Repeated observations of some individual unit along some dimension
Observing same people/firms/countries over time
Second dimension does not have to be time
Panel data can be used in several ways
Eliminate individual heterogeneity
Increase variation (reduce standard errors)
Study dynamics
In microeconometrics, panel data mostly controls for individual heterogeneity
We will study
Basic panel data methods
Using panel data to identify parameters
Panels have at least 2 dimensions
A balanced panel is one where all individuals are observed in every time period
An unbalanced panel has at least one person not observed in a time period
Balanced Panel
ID | Year | Income |
1 | 1990 | 60000 |
1 | 1991 | 65000 |
1 | 1992 | 90000 |
2 | 1990 | 20000 |
2 | 1991 | 21000 |
2 | 1992 | 24000 |
Unbalanced Panel
ID | Year | Education |
1 | 1990 | 60000 |
1 | 1991 | 90000 |
2 | 1990 | 20000 |
2 | 1991 | 21000 |
2 | 1992 | 24000 |
\[y_{it} = \mathbf{x_{it}}\boldsymbol{\beta} + e_{it}\]

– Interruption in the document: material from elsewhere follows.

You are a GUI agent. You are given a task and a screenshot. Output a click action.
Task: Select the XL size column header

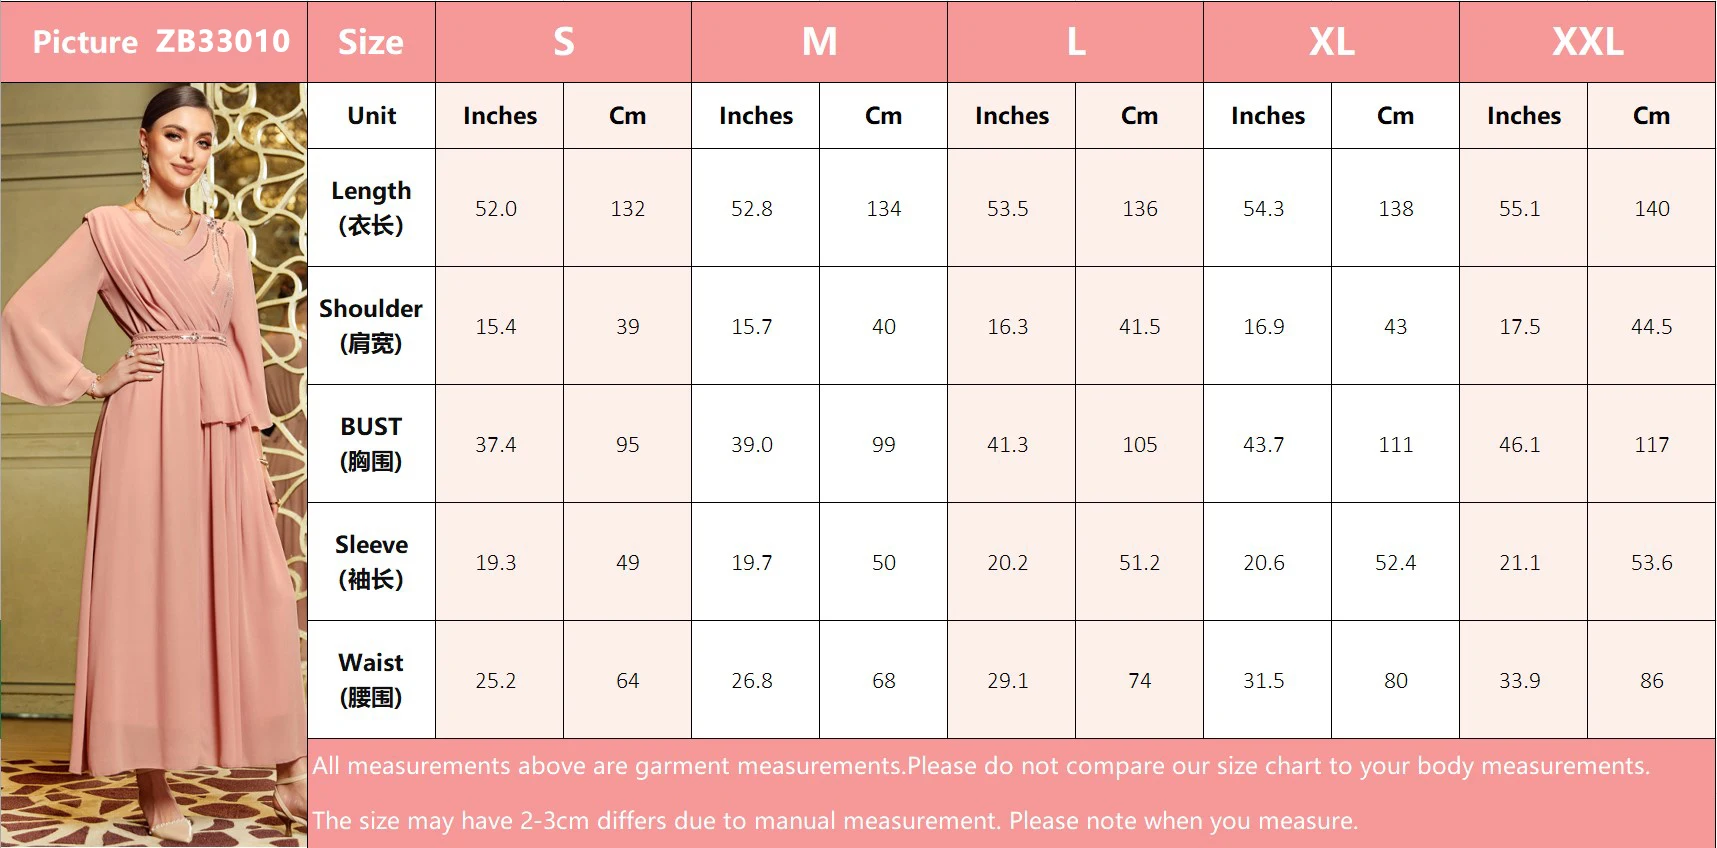[x=1331, y=41]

Recall that \(i\) indexes individuals, and \(t\) indexes time
One approach is to ignore the panel structure
This is called Pooled Regression since it pools data across people and time
The slope from population least squares is
\[\boldsymbol{\beta}^{*} = E[\mathbf{x_{it}}'\mathbf{x_{it}}]^{-1}E[\mathbf{x_{it}}'y_{it}]\]
If \(\boldsymbol{\beta}\) is defined as the population least squares slope
If \(\boldsymbol{\beta}\) is a structural parameter (like a causal effect)
\[\hat{\boldsymbol{\beta}} = \left(\sum_{i=1}^{N}\sum_{t=1}^{T}\mathbf{x_{it}}'\mathbf{x_{it}}\right)^{-1}\left(\sum_{i=1}^{N}\sum_{t=1}^{T}\mathbf{x_{it}}'y_{it}\right) = (X'X)^{-1}X'Y\] - Perform OLS on the data as though there was no separate individual and time dimension
For inference we need the variance of \(\hat{\boldsymbol{\beta}}\)
With variation across individuals and time this is more complicated
Assuming no heteroskedasticity or serial correlation
Assuming heteroskedasticity but no serial correlation
If we think there is serial correlation, need to adjust the variance estimator
Main issue is that the error term is correlated across time within units
A method that accounts for this is the cluster-robust variance estimator
\[\hat{V}_{CR}(\hat{\boldsymbol{\beta}}) = (\mathbf{X'X)^{-1}} \left( \sum_{i=1}^{N}\mathbf{X_{i}'}\mathbf{\hat{e_{i}}}\mathbf{\hat{e_{i}}'}\mathbf{X_{i}}\right)(\mathbf{X'X)^{-1}}\]
\(\mathbf{X_{i}}\) is the matrix of observations for individual \(i\)
\(\mathbf{\hat{e_{i}}}\) is the vector of residuals for individual \(i\)
Pooled regression ignores the panel structure of the data
We can do more by leveraging the variation over time and individuals
Usually researchers do this by modelling the error term in the following way
\[e_{it} = a_{i} + u_{it}\]
There are two components to the error
Putting this together the unobserved effects model is
\[y_{it} = \mathbf{x_{it}}\boldsymbol{\beta} + a_{i} + u_{it}\]
The unobserved effect \(a_{i}\) is a constant that varies across individuals
It is usually treated as some unknown omitted variable
Effect of a school on test scores
Effect of a firm on wages
We do not care about estimating its effect
But may need to control for it to estimate structural parameters
Methods we cover differ in how they deal with \(a_{i}\)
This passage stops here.